Exercise A —
Answer these questions from the article on the Rockford brewery rebrand, one answer per line:
(i) In what year did Jonathan Peacock begin building the riverside brewery?
(ii) How many customers did the building host in 2015?
(iii) In which state is the other Rockford Brewing Company located?
Exercise B —
List every co-owner of Prairie Street Brewing Company named in the article on the Rockford brewery rebrand.
Exercise C —
Write the next part of the article on the Rockford brewery rebrand, picking up after its final paragraph.
====== Document extract
Rockford Brewing Rebrands as Prairie Street Brewing Company

Prairie street brewing

Rockford, IL – In 2013, in the same riverside brewery an English immigrant named Jonathan Peacock began building in Rockford, Illinois in 1849, a trio of young Rockfordians fulfilled their shared dream to be in the craft brewing business and opened an all-new version of Peacock’s Rockford Brewing Company.

The beer was flowing and the kitchen was busy year-‘round. In summertime, the riverside docks were filling up with boats, beer drinkers and diners. Business was good. Very good.

Native Rockfordians all, Reed Sjostrom, Dustin Koch and Chris Manuel are co-owners of Prairie Street Brewing Company in Rockford, Illinois.

In the backs of their minds, though, the three owners (Dustin Koch, Reed Sjostrom and Chris Manuel) knew one aspect of their business needed streamlining and improvement: the brand identity and how the business was being promoted.

“We actually had two names and that was confusing people, including us,” said Dustin Koch. “Rockford Brewing Company stood for brewing craft beer and Prairie Street Brewhouse stood for everything else that went on in the building, like meetings and weddings, leasing offices and loft apartments. We knew we had to take a long look at our brand and get better and more efficient.”

The company was full steam ahead when the trio received a message from the owners of another Rockford Brewing Company, this one in Rockford, Michigan.

“We had no idea there was another Rockford Brewing Company,” said Dustin Koch. “I mean, here we were in this historic building that had been named, ‘Rockford Brewing Company,’ back in 1900. The last thing on our minds was, ‘hey, ya think there are any other Rockford Brewing Company’s out there?’”

Jonathan Peacock’s beautiful old building hosted more than 150,000 customers in 2015 in its brewpub, Dockside Taproom and many events spaces.

One of the owners of the Michigan brand visited the Illinois brewery. He liked the Rockford owners and what they were doing, and the two groups agreed to co-exist.

“He seemed like a nice guy. He wished us luck, and we went ahead and copyrighted our name and moved forward. Then, later that year, they hit us with a cease and desist order. Needless to say we were pretty shocked,” said Koch.

After the Rockford owners filed an initial lawsuit to protect their name, a period of fairly cordial communication resumed between the two ownership groups. They talked and emailed and an out-of-court agreement was reached to, again, coexist.
============
====== Recorded information
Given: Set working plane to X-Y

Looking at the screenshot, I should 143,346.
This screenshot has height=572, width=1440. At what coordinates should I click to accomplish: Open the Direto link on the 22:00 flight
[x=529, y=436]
============
Task response A —
(i) 1849
(ii) More than 150,000
(iii) Michigan

Task response B —
Reed Sjostrom, Dustin Koch, Chris Manuel

Task response C —
But, that didn’t satisfy the Illinois partners’ desire to improve their branding.

Prairie street brewing Owners

“We still knew we had to streamline our brand,” said Sjostrom. “And we needed to be better prepared for moves we want to make in the future. Even after the quarrel with the Michigan boys, we were still confusing our own customers and we needed to pave the way for a strategically strong future.”

“Also, the brewery has a history of being re-named. At that point, it had been called Peacock Brewery, Rockford Brewing Company, and Rock River Brewing Company during its 164 year history. We wanted to create an original brand, something uniquely ours and distinctive to this Rockford generation – but still rooted in our building’s history. It was definitely time to make another change.”

In a renewed commitment to improving brand communications, they decided to adopt what had worked in all other aspects of their business to date: best practices.

In 2015, Prairie Street Brewing Company crafted 33,600 gallons of beer. The company recently added new brewing capacity and expects to far exceed that total in 2016.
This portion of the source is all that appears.